South Korea’s death toll from destructive rainstorm and floods grows to 40
Torrential rains were dumping up to three centimetres (1.2 inches) per hour in some southern areas.
Heavy downpours have lashed South Korea for a ninth day as rescue workers struggled to search for survivors in landslides, buckled homes and swamped vehicles.
At least 40 people have died, 34 others are injured and more than 10,000 people have had to evacuate from their homes since July 9, when heavy rain started pounding the country.
The most severe damage has been concentrated in South Korea’s central and southern regions.
In the central city of Cheongju, hundreds of rescue workers, including divers, continued to search for survivors in a muddy tunnel where about 15 vehicles, including a bus, got trapped in a flash flood that may have filled up the passageway within minutes on Saturday evening.
It was not immediately clear how many people were in the submerged cars.
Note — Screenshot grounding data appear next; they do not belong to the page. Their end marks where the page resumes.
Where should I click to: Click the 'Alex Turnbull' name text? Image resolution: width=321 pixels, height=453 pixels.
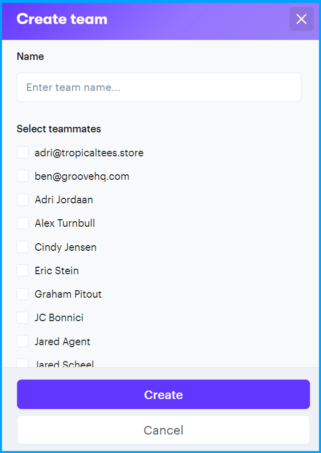point(65,223)
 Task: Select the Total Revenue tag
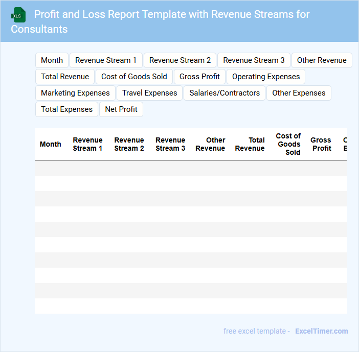65,77
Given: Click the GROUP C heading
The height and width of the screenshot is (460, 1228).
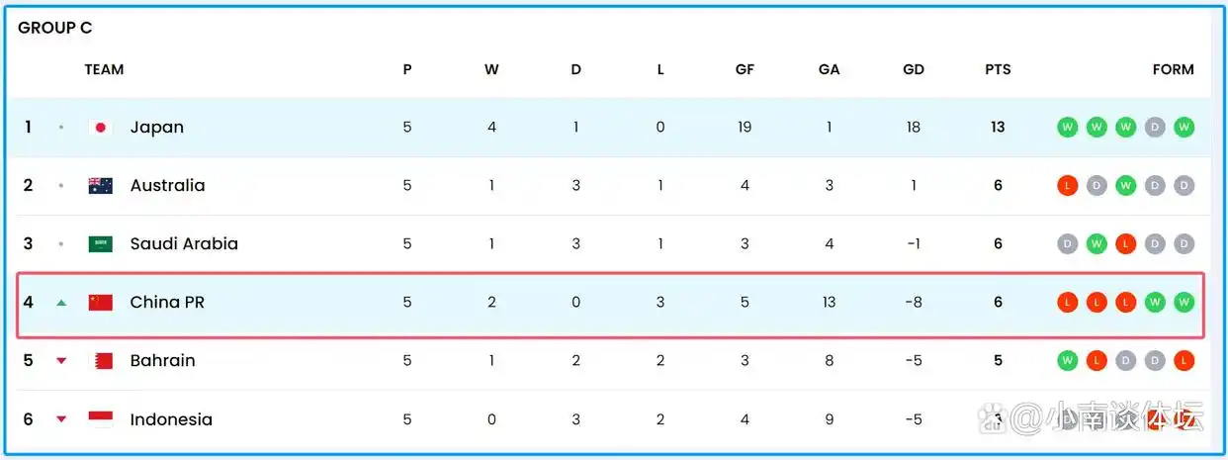Looking at the screenshot, I should (x=55, y=28).
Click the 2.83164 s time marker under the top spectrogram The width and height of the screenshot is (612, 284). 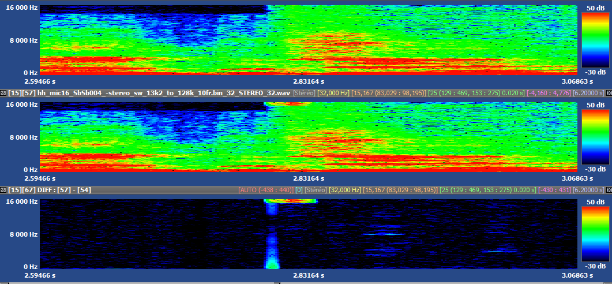pos(309,81)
As of Monday afternoon, rescue workers had pumped out most of the water from the tunnel and were searching the site on foot, a day after they used rubber boats to move and transport bodies on stretchers.
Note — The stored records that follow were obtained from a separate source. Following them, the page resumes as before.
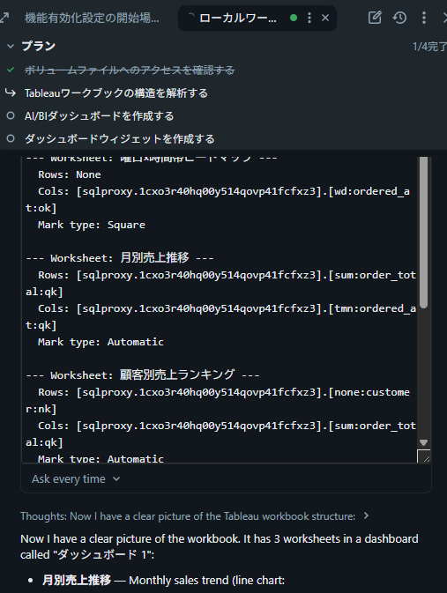This screenshot has height=593, width=447.
Task: Click the circle beside ダッシュボードウィジェットを作成する
Action: point(11,139)
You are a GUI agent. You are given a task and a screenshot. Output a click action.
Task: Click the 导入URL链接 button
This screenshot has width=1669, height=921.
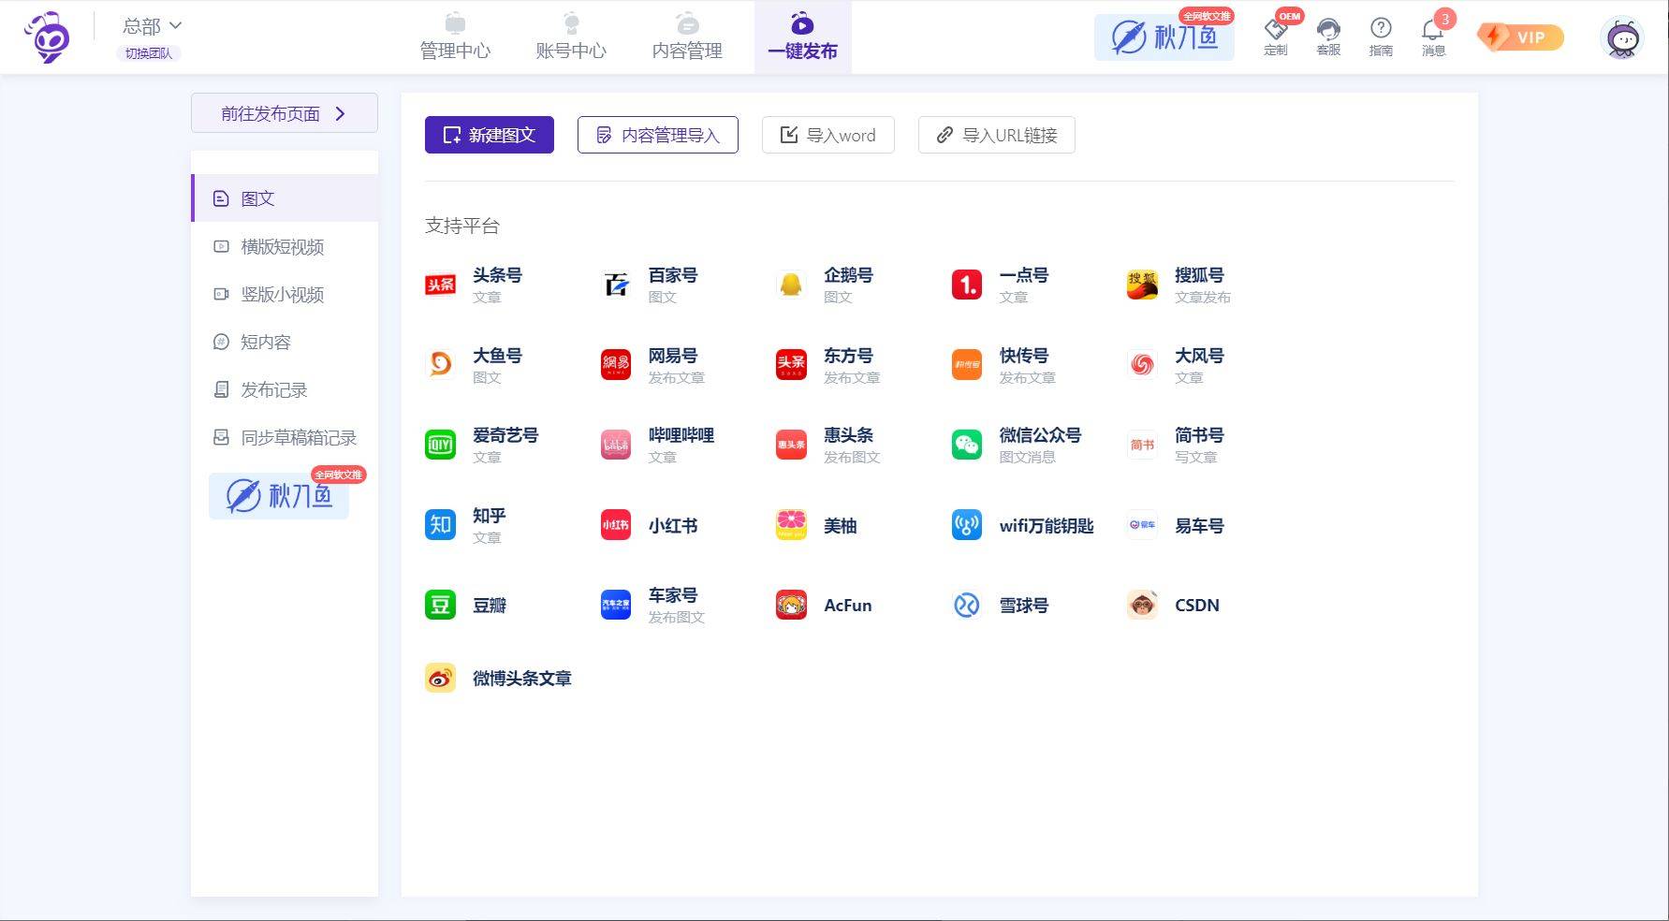[997, 135]
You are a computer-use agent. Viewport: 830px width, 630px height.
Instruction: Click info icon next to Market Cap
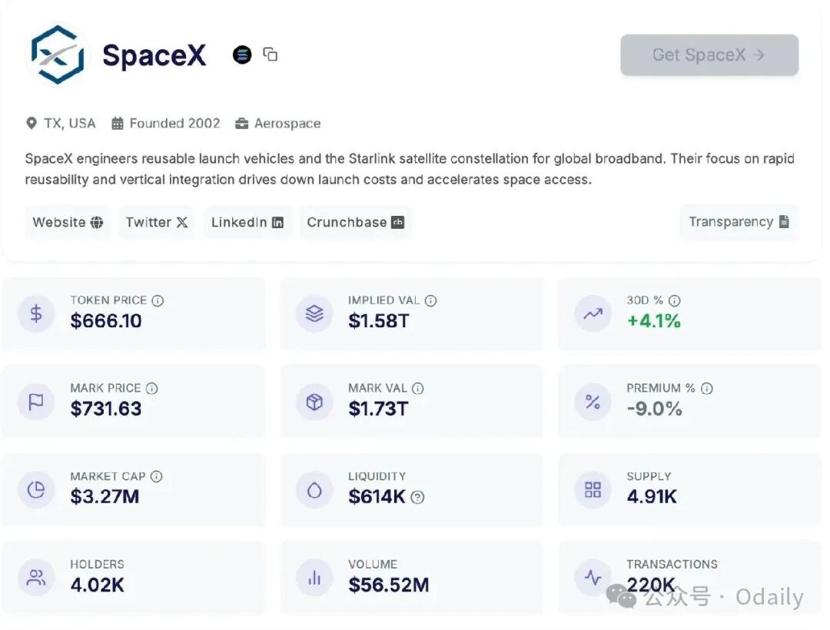[157, 476]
Hundreds of emergency workers, soldiers and police were also looking for any survivors in the south-eastern town of Yechon, where at least nine people were dead and eight others listed as missing after landslides destroyed homes and buckled roads, the county office said.
Photos from the scene showed fire and police officers using search dogs while waddling through knee-high mud and debris from destroyed homes.
The Korea Meteorological Administration maintained heavy rain warnings across large swaths of the country.
Torrential rains were dumping up to three centimetres (1.2 inches) per hour in some southern areas. The office said the central and southern regions could still get as much as 20 centimetres (7.9 inches) of additional rain through Tuesday.
Returning from a trip to Europe and Ukraine, South Korean President Yoon Suk Yeol held an emergency government meeting.
He called for officials to designate the areas hit hardest as special disaster zones to help funnel more financial and logistical assistance into relief efforts.